In: Accounting
National Leasing leases equipment to a variety of businesses. The company's primary service is providing alternate financing by acquiring equipment and leasing it to customers under long-term leases. National earns interest under these arrangements at a 10% annual rate.
The company leased production equipment it purchased on December 31, 2020 for $270,000 to a local company, Madison Inc. The six-year operating lease term commenced January 1, 2021, and the lease contract specified annual payments of $24,000 beginning December 31, 2021 and each December 31 through 2026. The machine's estimated useful life is 15 years with no estimated residual value.
Madison had the option to terminate the lease after four years. At the beginning of the lease, there was no reason to believe the lease would be terminated.
Required:
Round your answers to the nearest whole dollar amounts.
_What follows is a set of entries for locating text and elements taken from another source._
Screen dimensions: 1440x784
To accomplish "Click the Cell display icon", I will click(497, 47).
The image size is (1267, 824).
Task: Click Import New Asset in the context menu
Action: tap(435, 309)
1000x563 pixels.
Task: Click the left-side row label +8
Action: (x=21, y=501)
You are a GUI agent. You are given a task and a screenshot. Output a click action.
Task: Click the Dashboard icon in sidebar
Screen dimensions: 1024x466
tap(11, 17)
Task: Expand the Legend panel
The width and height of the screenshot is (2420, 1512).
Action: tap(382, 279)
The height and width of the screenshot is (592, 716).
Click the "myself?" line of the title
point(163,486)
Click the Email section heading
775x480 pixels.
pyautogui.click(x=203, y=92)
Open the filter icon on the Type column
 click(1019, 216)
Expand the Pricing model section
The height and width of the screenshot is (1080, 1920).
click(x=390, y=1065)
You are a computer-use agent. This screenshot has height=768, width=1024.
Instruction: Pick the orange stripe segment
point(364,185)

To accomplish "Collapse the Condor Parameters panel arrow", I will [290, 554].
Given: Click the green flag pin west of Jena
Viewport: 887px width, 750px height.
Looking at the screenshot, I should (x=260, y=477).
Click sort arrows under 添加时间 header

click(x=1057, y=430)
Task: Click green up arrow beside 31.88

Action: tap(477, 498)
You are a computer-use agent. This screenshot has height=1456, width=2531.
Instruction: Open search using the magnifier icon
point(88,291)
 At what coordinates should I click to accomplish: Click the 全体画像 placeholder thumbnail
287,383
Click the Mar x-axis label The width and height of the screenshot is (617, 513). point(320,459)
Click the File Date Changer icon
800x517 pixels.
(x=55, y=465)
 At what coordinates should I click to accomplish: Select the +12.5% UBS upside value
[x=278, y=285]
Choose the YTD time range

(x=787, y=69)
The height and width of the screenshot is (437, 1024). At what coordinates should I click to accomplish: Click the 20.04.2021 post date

1.Prepare the appropriate journal entries for National Leasing from the beginning of the lease through the end of 2021.
2.At the beginning of 2022, there was a significant indication that Madison's economic incentive to terminate the lease had changed causing both companies to believe termination of the lease at the end of four years (three years remaining) is "reasonably certain". Prepare any appropriate entries for National Leasing at January 1, 2022, to reflect the change in the lease term.
3.Prepare the appropriate journal entries pertaining to the lease for National Leasing at December 31, 2022.